▶ _Objective 1_
Please repeat, word for word, the part of the passage on reality that opens with the words containing "Reality gets a" and closes with "reality is humdrum.".
▶ _Objective 2_
Answer these questions from the passage on reality:
(a) What illuminates the sky above fault lines?
(b) According to the passage, who visits these dizzying corners of reality most frequently?
(c) What do some physicists think the universe is?

▶ _Text_
────────

Reality gets a bad rap. Too often it is cast as the sober canvas from which our imagination takes flight. Wild stories are called imaginative, while critics caution those who peddle them to ‘be more realistic’. Worse still, we might say a tale ‘lacks imagination’, as if that were the only source of material that could excite us. The implication is clear: reality is humdrum.
Thankfully, nothing could be further from the truth.
We might be besieged by fake news and post-truth discourse, but even the most duplicitous of liars could never hope to invent a reality as marvellous, baroque or dazzling as our own. Who could dream up the millimetre-high mountain ranges that snake across the surface of neutron stars? Or the strange earthquake-warning lights that illuminate the sky above aching fault lines? Or suspect that buried deep below those fault lines, microbes that once shared the planet with dinosaurs are still plodding through their very long lives? The astonishing stories behind all these facts and much more are in your hands.
Few visit these dizzying corners of reality as frequently as the staff at New Scientist. Day in and out, we grapple with mind-boggling matters, always asking questions. Can time flow backwards? How do microbes survive outer space? Where do humans come from? And why do some physicists think the universe is a hologram?

────────

Entries for locating words and elements
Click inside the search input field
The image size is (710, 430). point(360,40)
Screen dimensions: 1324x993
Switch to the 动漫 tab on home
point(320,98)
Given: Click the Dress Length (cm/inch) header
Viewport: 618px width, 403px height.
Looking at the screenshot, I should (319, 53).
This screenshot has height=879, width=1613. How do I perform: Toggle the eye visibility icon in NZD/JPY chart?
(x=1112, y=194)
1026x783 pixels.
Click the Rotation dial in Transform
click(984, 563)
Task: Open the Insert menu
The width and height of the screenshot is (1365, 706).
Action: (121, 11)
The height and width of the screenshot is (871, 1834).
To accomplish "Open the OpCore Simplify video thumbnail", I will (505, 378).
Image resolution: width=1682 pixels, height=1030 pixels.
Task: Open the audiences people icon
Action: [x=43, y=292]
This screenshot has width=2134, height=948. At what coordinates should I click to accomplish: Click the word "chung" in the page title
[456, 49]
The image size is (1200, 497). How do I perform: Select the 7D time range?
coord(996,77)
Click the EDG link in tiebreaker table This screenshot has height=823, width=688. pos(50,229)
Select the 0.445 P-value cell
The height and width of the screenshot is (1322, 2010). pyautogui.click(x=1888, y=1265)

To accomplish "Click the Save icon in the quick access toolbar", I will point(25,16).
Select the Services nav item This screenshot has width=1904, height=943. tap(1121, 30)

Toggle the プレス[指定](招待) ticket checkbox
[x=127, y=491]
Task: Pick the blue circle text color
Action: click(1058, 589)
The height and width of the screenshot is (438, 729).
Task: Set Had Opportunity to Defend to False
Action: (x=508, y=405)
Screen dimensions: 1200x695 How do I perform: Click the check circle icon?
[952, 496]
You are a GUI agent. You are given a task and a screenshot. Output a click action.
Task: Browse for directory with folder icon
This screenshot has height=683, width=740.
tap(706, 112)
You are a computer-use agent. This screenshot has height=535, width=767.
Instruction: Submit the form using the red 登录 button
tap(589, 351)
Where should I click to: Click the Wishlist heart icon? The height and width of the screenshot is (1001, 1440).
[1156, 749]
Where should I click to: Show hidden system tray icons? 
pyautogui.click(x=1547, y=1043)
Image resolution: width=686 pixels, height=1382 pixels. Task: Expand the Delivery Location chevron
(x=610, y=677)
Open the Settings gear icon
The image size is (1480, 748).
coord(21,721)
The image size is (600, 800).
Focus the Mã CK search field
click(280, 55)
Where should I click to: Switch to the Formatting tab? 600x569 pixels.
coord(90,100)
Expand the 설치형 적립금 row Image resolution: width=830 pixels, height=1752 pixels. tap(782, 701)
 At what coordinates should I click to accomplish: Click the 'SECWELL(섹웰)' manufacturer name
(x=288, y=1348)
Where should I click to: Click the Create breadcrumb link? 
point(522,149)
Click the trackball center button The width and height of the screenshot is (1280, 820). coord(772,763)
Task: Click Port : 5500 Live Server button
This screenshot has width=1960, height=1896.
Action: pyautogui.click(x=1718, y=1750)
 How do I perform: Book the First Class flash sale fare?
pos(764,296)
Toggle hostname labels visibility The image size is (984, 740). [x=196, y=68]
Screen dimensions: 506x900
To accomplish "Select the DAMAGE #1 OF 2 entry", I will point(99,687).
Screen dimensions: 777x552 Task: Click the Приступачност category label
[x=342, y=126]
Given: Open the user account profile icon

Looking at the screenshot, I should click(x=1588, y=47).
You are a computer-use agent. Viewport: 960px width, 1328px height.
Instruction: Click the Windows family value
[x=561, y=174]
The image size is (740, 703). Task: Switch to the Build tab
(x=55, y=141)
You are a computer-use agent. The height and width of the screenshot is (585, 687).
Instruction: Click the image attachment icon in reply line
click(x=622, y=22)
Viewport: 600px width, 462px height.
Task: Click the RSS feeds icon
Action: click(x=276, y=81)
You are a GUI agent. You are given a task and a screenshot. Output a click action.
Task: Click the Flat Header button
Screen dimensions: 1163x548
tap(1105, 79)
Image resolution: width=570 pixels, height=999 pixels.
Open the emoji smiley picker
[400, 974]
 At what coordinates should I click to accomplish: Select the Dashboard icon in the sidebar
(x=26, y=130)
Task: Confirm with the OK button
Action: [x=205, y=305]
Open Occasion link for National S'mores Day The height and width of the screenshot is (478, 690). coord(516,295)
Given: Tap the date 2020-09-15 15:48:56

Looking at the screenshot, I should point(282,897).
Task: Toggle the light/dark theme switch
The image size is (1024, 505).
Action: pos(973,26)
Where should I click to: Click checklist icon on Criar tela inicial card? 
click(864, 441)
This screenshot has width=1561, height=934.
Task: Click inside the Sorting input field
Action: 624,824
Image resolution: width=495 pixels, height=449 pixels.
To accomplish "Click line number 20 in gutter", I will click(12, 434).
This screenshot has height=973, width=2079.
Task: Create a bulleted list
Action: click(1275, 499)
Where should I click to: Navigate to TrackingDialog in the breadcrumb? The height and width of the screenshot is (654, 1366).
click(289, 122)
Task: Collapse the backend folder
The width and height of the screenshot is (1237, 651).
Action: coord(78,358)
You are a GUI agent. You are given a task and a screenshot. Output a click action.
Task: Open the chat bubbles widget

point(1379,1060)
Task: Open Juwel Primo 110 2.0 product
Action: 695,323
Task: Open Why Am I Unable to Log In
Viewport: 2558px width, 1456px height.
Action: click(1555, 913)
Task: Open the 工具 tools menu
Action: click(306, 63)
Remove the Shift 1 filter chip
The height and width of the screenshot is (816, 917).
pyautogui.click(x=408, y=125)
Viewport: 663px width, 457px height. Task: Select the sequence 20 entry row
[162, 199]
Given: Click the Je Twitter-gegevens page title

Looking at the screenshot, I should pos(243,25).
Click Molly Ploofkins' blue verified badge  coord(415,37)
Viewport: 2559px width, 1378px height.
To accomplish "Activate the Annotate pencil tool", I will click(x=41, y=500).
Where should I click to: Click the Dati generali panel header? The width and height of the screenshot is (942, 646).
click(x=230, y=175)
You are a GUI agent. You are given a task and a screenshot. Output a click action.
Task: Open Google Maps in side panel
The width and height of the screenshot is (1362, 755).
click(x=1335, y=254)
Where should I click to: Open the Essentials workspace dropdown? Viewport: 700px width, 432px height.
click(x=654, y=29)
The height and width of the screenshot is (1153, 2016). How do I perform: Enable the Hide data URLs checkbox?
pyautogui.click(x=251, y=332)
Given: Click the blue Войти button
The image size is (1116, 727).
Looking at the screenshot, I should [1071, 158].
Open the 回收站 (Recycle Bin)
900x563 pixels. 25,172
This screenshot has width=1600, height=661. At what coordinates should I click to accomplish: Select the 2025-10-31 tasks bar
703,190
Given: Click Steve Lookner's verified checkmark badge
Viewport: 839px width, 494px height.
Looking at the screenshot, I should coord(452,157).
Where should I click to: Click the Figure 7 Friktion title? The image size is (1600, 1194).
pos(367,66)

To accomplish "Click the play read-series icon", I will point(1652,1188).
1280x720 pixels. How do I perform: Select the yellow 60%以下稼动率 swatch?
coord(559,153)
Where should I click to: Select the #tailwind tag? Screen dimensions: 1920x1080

────────

▶ _Final answer 1_
Reality gets a bad rap. Too often it is cast as the sober canvas from which our imagination takes flight. Wild stories are called imaginative, while critics caution those who peddle them to ‘be more realistic’. Worse still, we might say a tale ‘lacks imagination’, as if that were the only source of material that could excite us. The implication is clear: reality is humdrum.

▶ _Final answer 2_
(a) Strange earthquake-warning lights.
(b) The staff at New Scientist.
(c) A hologram.